##### EXTRAIT À LIRE #####

La réforme française de l’assurance agro-climatique : quand la subvention risque de faire disparaître les filets anti-grêle

Le 1er janvier 2023 entrera en vigueur le nouveau système français de couverture des risques agro-climatiques des exploitants agricoles. Si les règles d’éligibilité ont été largement simplifiées et le principe de la subvention confirmé afin de renforcer les incitations des agriculteurs à s’assurer, la protection est le parent pauvre de la réforme. Nous discutons ici des effets contre-productifs que la subvention peut créer en rendant l’assurance substituable aux investissements en protection alors même que ces deux activités ont tout pour se compléter en théorie.

L’épisode de gel tardif d’avril 2021 est considéré comme la plus grande catastrophe agro-climatique du 21e siècle (Ministère de l’Agriculture et de l’Alimentation, 2021). En touchant de nombreux agriculteurs sur l’ensemble du territoire français, cet événement a renforcé la volonté de l’Etat français et des assureurs privés de réformer le système de couverture des risques agro-climatiques.

Le système actuel repose sur une matrice à double entrée : l’entrée par le type de cultures ainsi que l’entrée par le niveau des pertes. Il est jugé complexe et fondé sur des considérations juridiques et techniques plutôt que sur la réalité des pertes des agriculteurs. Les franchises appliquées sont jugées élevées par les exploitants. Le subventionnement par l’État, pouvant aller jusqu’à 65 % de la prime d’assurance payée par l’exploitant à son assureur privé, ne joue pas son rôle d’incitation à l’achat de contrat multi risques climatiques et aujourd’hui, la France affiche un taux de couverture des exploitations agricoles par l’assurance privée de 18 %, avec une grande hétérogénéité entre les types de cultures (3 % en arboriculture, 31 % en grandes cultures par exemple) (Boucher et al., 2019; Folus et al., 2020). Notre voisin espagnol raconte une toute autre histoire avec un taux de subventionnement public de l’assurance privée proche du nôtre : les exploitants espagnols assurent 78 % de leurs surfaces en culture fruitière et 75 % de leurs cultures d’hiver (Koenig et al., 2022). De cette constatation a émergé la conclusion que le système français devait être réformé et que cette réforme pouvait s’inspirer du système espagnol.

##### DONNÉES RECUEILLIES #####

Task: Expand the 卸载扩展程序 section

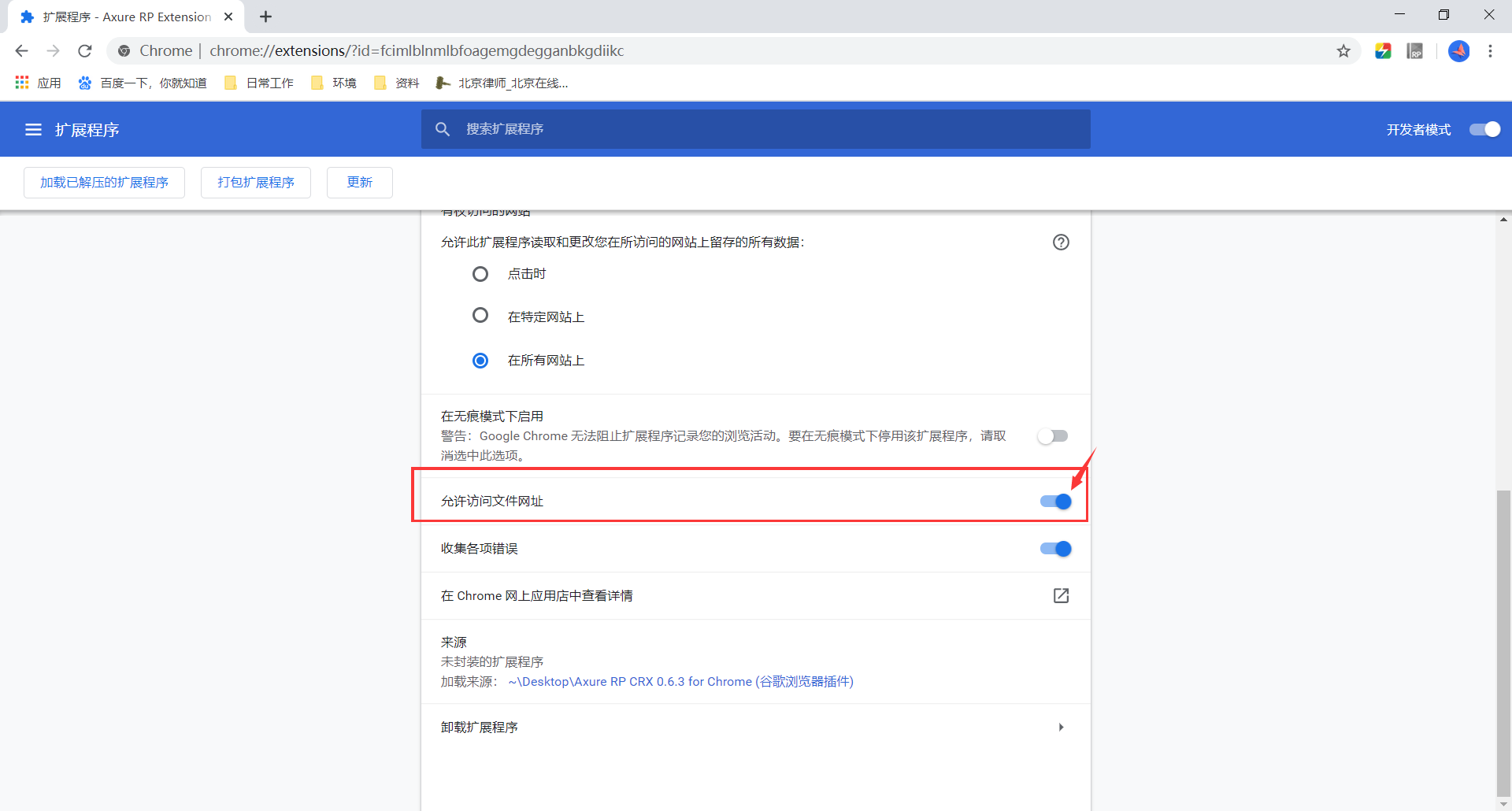Action: [1061, 727]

#####

— CONSIGNES DE L'EXERCICE —
A. Recopiez le passage du texte sur la réforme de l'assurance agro-climatique qui commence aux mots « La réforme française » et s'arrête après « compléter en théorie. ».
B. Reprenez le texte sur la réforme de l'assurance agro-climatique à partir de l'endroit où il s'arrête.

— RÉSULTATS PAR CONSIGNE —
A.
La réforme française de l’assurance agro-climatique : quand la subvention risque de faire disparaître les filets anti-grêle

Le 1er janvier 2023 entrera en vigueur le nouveau système français de couverture des risques agro-climatiques des exploitants agricoles. Si les règles d’éligibilité ont été largement simplifiées et le principe de la subvention confirmé afin de renforcer les incitations des agriculteurs à s’assurer, la protection est le parent pauvre de la réforme. Nous discutons ici des effets contre-productifs que la subvention peut créer en rendant l’assurance substituable aux investissements en protection alors même que ces deux activités ont tout pour se compléter en théorie.

B.
Un nouveau programme de couverture plus équitable et incitatif

L’objectif de la réforme du système de gestion des risques agro-climatiques est ainsi d’inciter un plus grand nombre d’exploitants agricoles à s’assurer sur le marché privé, et de permettre l’accès à un fonds de solidarité nationale qui complèterait l’assurance privée en cas d’événement climatique exceptionnel.

Le nouveau programme de couverture des risques agro-climatiques adopté le 2 mars 2022 a ainsi plusieurs avantages comparé à l’ancien système. Tout d’abord, il n’a qu’une entrée, celle du montant des pertes lié à l’intensité de l’événement climatique qui les a générées. Par ailleurs, il s’appuie sur un scénario de gestion des risques à trois étages, bien connu dans le domaine de la gestion des risques majeurs :

  • un premier niveau de pertes rattaché à un aléa courant, donc non exceptionnel, qui doit être pris en charge par l’exploitant lui-même grâce à l’auto-assurance et à la protection de ses cultures.
  • un deuxième niveau de pertes dû à un aléa significatif, assez important pour justifier l’intervention de l’assurance privée, mais pas exceptionnel au point de faire intervenir l’État.
  • un troisième niveau de pertes lié à un aléa exceptionnel tel qu’un fonds de solidarité nationale (FSN) soit mobilisé pour compléter l’assurance privée.

    Enfin, le conditionnement du niveau de prise en charge par le FSN à l’achat préalable, ou non, d’assurance privée est une innovation majeure du nouveau régime de couverture. Le FSN interviendra pour les pertes au-delà du seuil de déclenchement à hauteur de 90 % si l’exploitant agricole a contracté une assurance privée au préalable, 45 % s’il ne s’est pas assuré.

    Toutefois, ce recours à l’assurance privée ne doit pas se faire au prix d’une réduction des investissements de protection, essentiels pour que le risque agro-climatique reste assurable dans le contexte de changement climatique que nous connaissons. Or cet investissement n’est pas considéré en tant que tel dans la réforme. C’est le talon d’Achille de la réforme.

    La protection, parent oublié d’un système efficace de gestion des risques ?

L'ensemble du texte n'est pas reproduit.